Materials provided ->
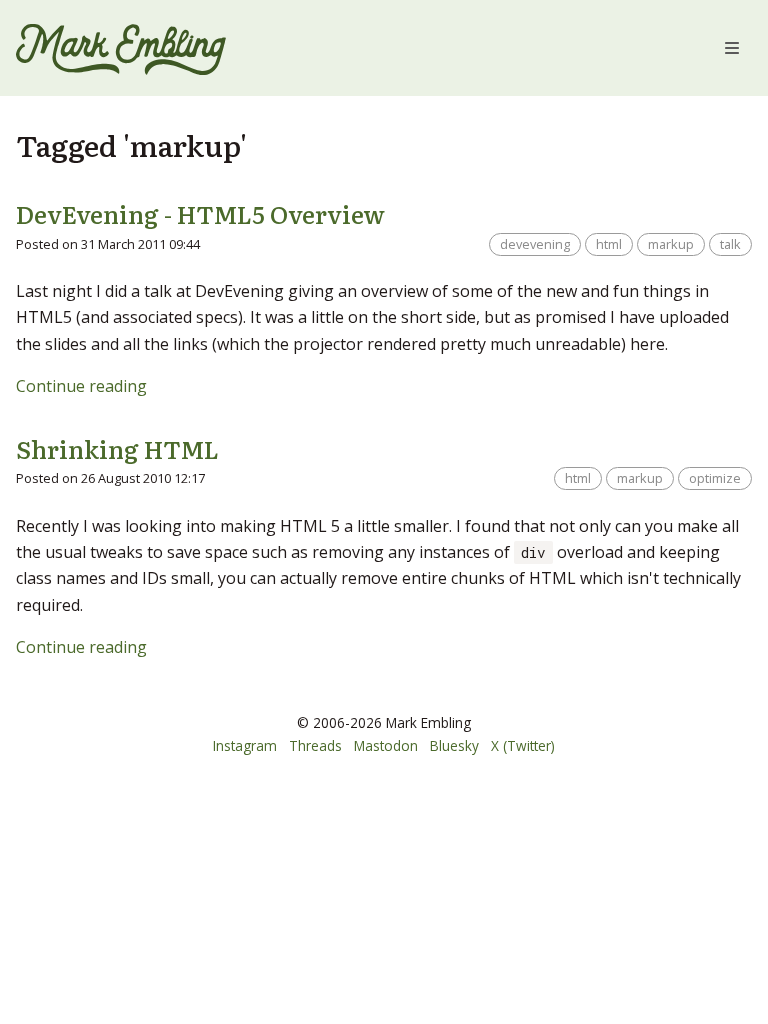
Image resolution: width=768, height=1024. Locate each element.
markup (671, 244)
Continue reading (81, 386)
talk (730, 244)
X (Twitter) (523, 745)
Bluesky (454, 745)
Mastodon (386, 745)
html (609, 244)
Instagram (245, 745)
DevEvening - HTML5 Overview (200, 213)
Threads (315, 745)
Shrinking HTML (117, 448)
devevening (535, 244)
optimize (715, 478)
--
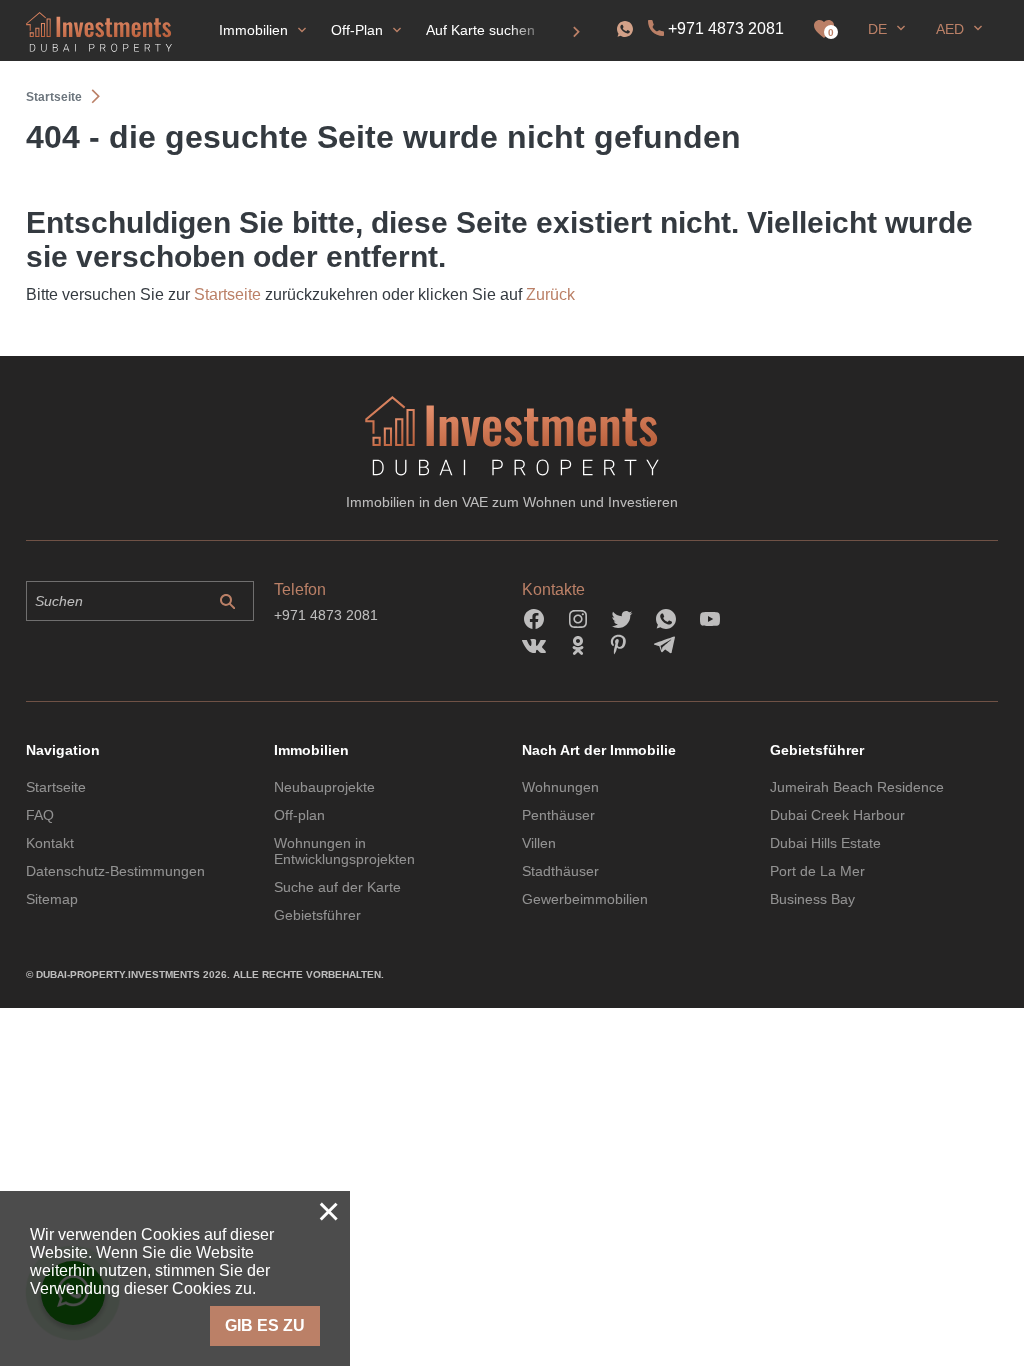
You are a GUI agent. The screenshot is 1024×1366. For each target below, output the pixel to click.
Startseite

Task description ->
From the listing above, return the lines starting at the one with "Image resolution: width=768, height=1024." and ending at the one with "optimize (715, 478)", both kept, exactly as they appear and nothing more.

Response area ->
Image resolution: width=768, height=1024. Locate each element.
markup (671, 244)
Continue reading (81, 386)
talk (730, 244)
X (Twitter) (523, 745)
Bluesky (454, 745)
Mastodon (386, 745)
html (609, 244)
Instagram (245, 745)
DevEvening - HTML5 Overview (200, 213)
Threads (315, 745)
Shrinking HTML (117, 448)
devevening (535, 244)
optimize (715, 478)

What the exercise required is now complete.